[EXTRACTED TEXT Boundary: Start]
Madhuca elmeri
- Conservation status: Endangered (IUCN 3.1)

Scientific classification
- Kingdom: Plantae
- Clade: Embryophytes
- Clade: Tracheophytes
- Clade: Angiosperms
- Clade: Eudicots
- Clade: Asterids
- Order: Ericales
- Family: Sapotaceae
- Genus: Madhuca
- Species: M. elmeri
- Binomial name: Madhuca elmeri Merr. ex H.J.Lam

= Madhuca elmeri =

- Genus: Madhuca
- Species: elmeri
- Authority: Merr. ex H.J.Lam
- Conservation status: EN

Species of flowering plant

Madhuca elmeri is a species of flowering plant in the family Sapotaceae. It is named for the American botanist and plant collector Adolph Elmer who worked extensively in the Philippines and Borneo.

==Description==
Madhuca elmeri grows as a tree up to 20 m tall, with a trunk diameter of up to 30 cm. The bark is greyish brown. Inflorescences bear up to five flowers.

==Distribution and habitat==
Madhuca elmeri is endemic to Borneo where it is confined to the east coast of Sabah. Its habitat is lowland mixed dipterocarp forests to 106 m altitude.

==Conservation==
Madhuca elmeri has been assessed as endangered on the IUCN Red List. The species is threatened by logging and conversion of land for palm oil plantations.
[EXTRACTED TEXT Boundary: End]
[DATA EXTRACT Boundary: Start]
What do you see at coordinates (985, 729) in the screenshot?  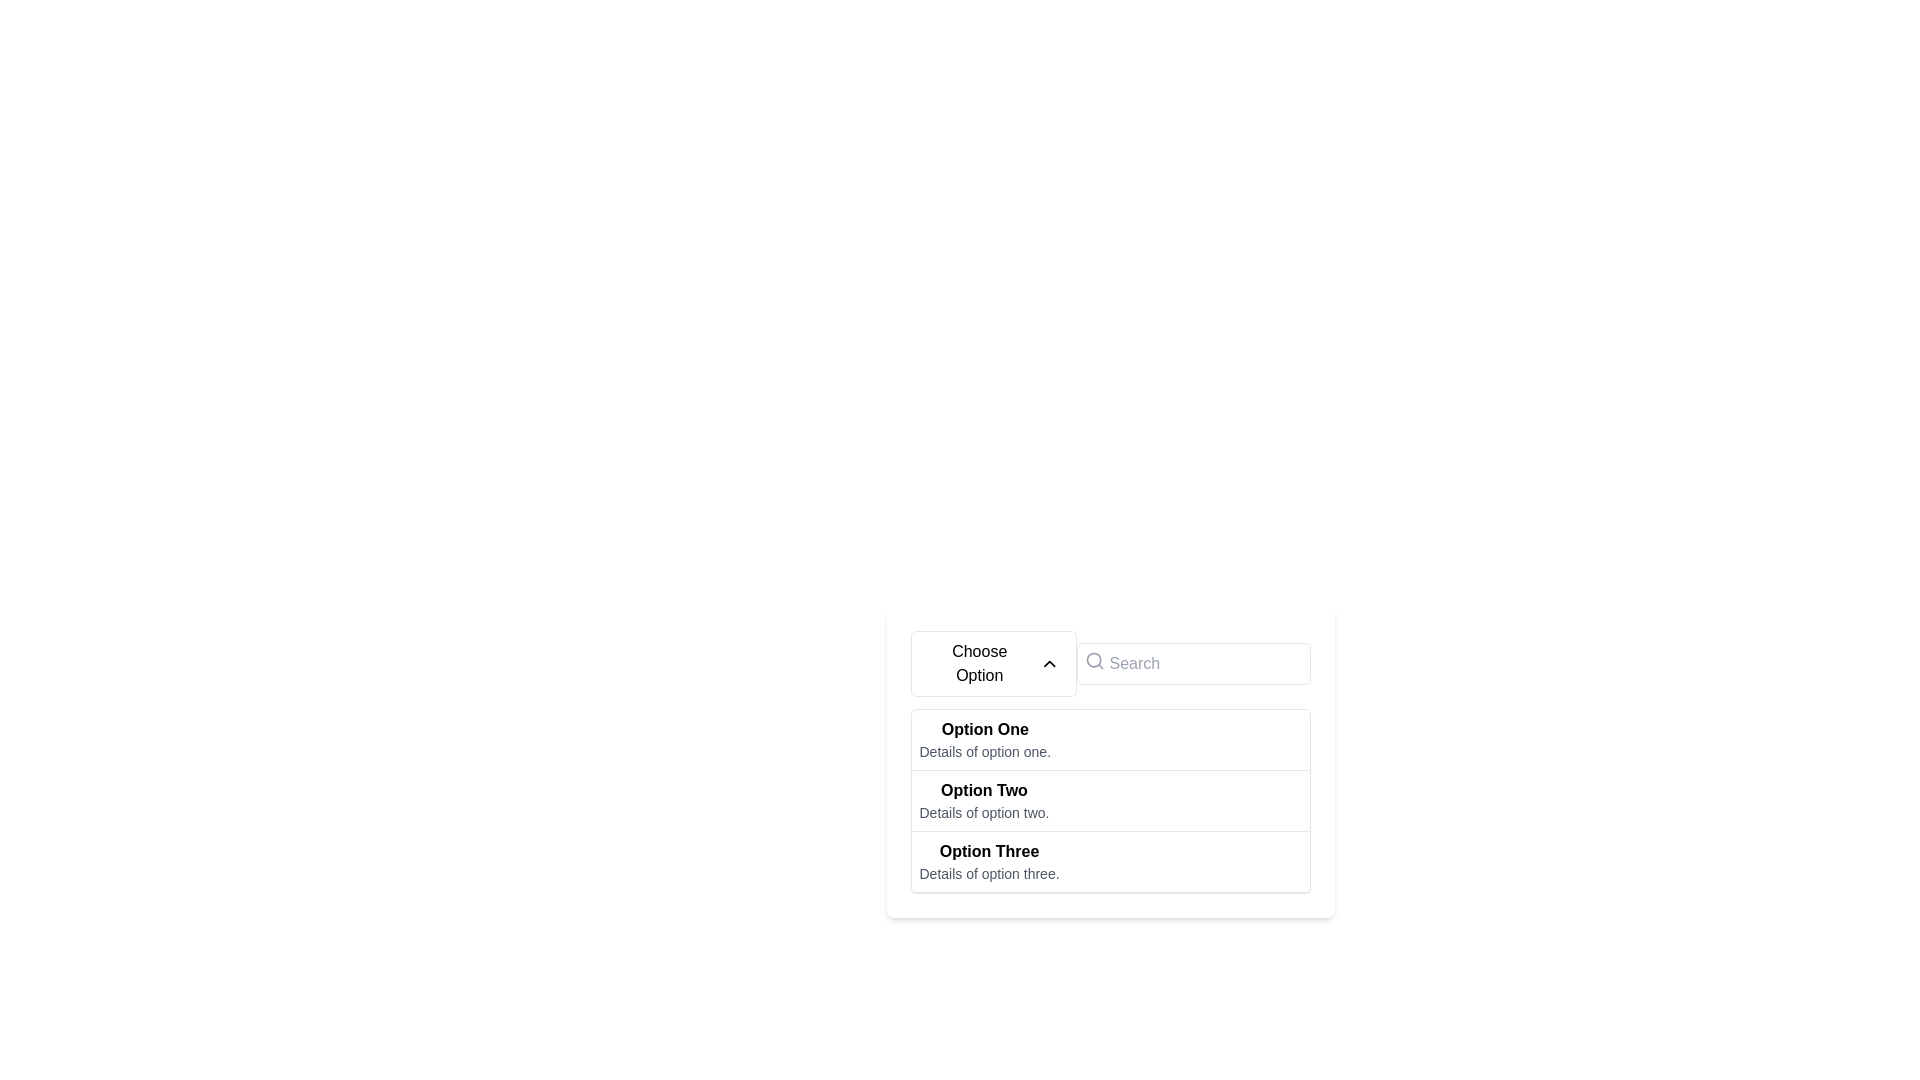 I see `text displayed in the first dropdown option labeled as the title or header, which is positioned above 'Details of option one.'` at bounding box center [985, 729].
[DATA EXTRACT Boundary: End]
PARTS OF THE EXERCISE:
**1.** Decide whether each statement below agrees with the Madhuca elmeri article, answering yes or no and quoting the words of the article that decide it. (a) The tree can grow to a height of 20 m. (b) The species occurs throughout Borneo. (c) The bark of the tree is reddish brown.
**2.** Quote the passage of the Madhuca elmeri article starting at "Madhuca elmeri is a" and ending at "to five flowers.".

RESULTS BY TASK:
**1.**
(a) Yes: "grows as a tree up to 20 m tall"
(b) No: "it is confined to the east coast of Sabah"
(c) No: "The bark is greyish brown."

**2.**
Madhuca elmeri is a species of flowering plant in the family Sapotaceae. It is named for the American botanist and plant collector Adolph Elmer who worked extensively in the Philippines and Borneo.

==Description==
Madhuca elmeri grows as a tree up to 20 m tall, with a trunk diameter of up to 30 cm. The bark is greyish brown. Inflorescences bear up to five flowers.